In my beginning life of entirely touched by the internet, it’s time when I was in high school, and I guess it was when Facebook had just expanded to Asia. So, the teenager of me signed up to Facebook, created her profile, made friends, and of course, updated her status.

I start using it regularly. That time I also start to wonder why this sophisticated facility was offered to me for free? But it’s not bothered me that much and too long, invincible with its advantage. It was fun, I can be friends with people from a different class, level, school, city, country. I can spy my crush, my ex-crush, even my teacher. I guess everyone in my generation felt it.

In the middle of my twenties, when I am using it beyond from spying on my crush, I realize why those convenient was came to me for free or cheap. It was because I was the product. Unknowingly, I allow them to identify me, sell me, and then modify me until I thought it was my decision. In other words, I pay with my data into a business model that calculates to maximize my attention.

It’s not just Facebook that I am talking about. It was all Internet businesses like Yahoo, Google, Amazon, etc. Edward Snowden revealed that the American Government is capable of sniffing us all the time. Cambridge Analytica proved they could manipulate us with our facebook data.

For how does it happen question, I will start with an explanation from Edward Snowden in his Permanent Record's book because it makes sense, it’s about sniffing by the American government:


The cables and satellites, the servers and towers – so much of the infrastructure of the internet is under US control that over 90 percent of the world’s Internet traffic passes through technologies developed, owned, and/or operated by the American government, American businesses, most of which are physically located on American territory. It’s the computer software (Microsoft, Google, Oracle) and hardware (HP, Apple, Dell), too. It’s everything from the chips (Intel, Qualcomm), to the routers and modems (Cisco, Juniper), to the Web services and platforms that provide email and social networking and cloud storage (Google, Facebook, and the most structurally important but invisible Amazon, which provides cloud services to the US government along with half the Internet).

Given the American nature of the planet’s communications infrastructure, it should have been obvious that the US government would engage in this type of mass surveillance.

The reason why they do this was from protecting American citizens from terrorists (it starts from 9/11 attacks), but we guess they went too far by recording anything from every people in the world.

The NSA’s conventional wisdom was that there was no point in collecting anything unless they could store it until it was useful, and there was no way to predict when exactly that would be. - Edward Snowden

That precisely what I mean. There is no way to predict what our data will be used for. Also, unfortunately, there is no way to ignore privacy today. Our cloud track can understand all of our patterns of life, there are so many records, including our phone calls, browsing history, places, payments history, health records, network transactions, and it all has never been deleted. I am a programmer, I made a program, so I am assuring you that deletion has never existed.

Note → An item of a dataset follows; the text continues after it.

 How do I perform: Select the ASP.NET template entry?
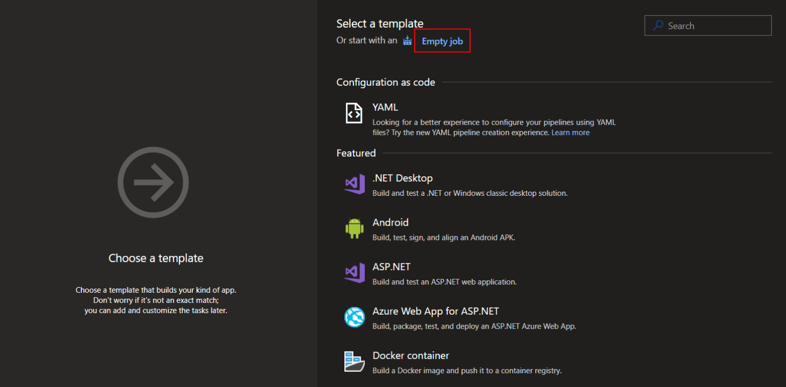pyautogui.click(x=391, y=267)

For addition, if you look at the top 10 most popular social networks worldwide by number of users, Facebook owns almost half of them includes Facebook, WhatsApp, Facebook Messenger, and Instagram. Considering all the companies they own, Facebook has more 4x the number of users of all other social media companies combined. And they have so many scandal about privacy. It should be the last person on Earth we would trust with our data is Facebook (and Zuckerberg).

I just want to remembering myself about the kind of world I live in today. Also, reminding you, in case you forget or don’t care.

Ultimately, saying that you don’t care about privacy because you have nothing to hide is no different from saying you don’t care about freedom of speech because you have nothing to say. Or that you don’t care about freedom of the press because you don’t like to read. Or that you don’t care about freedom of religion because you don’t believe in God. Or that you don’t care about the freedom to peaceably assemble because you’re a lazy, antisocial agoraphobe. Just because this or that freedom might not have meaning to you today doesn’t mean that that it doesn’t or won’t have meaning tomorrow, to you, or to your neighbor – or to the crowds of principled dissidents I was following on my phone who were protesting halfway across the planet, hoping to gain just a fraction of the freedom that my country was busily dismantling. - Edward Snowden

We can ask ourselves: how far are they collecting us? How far are they manipulating us? Thanks for reading.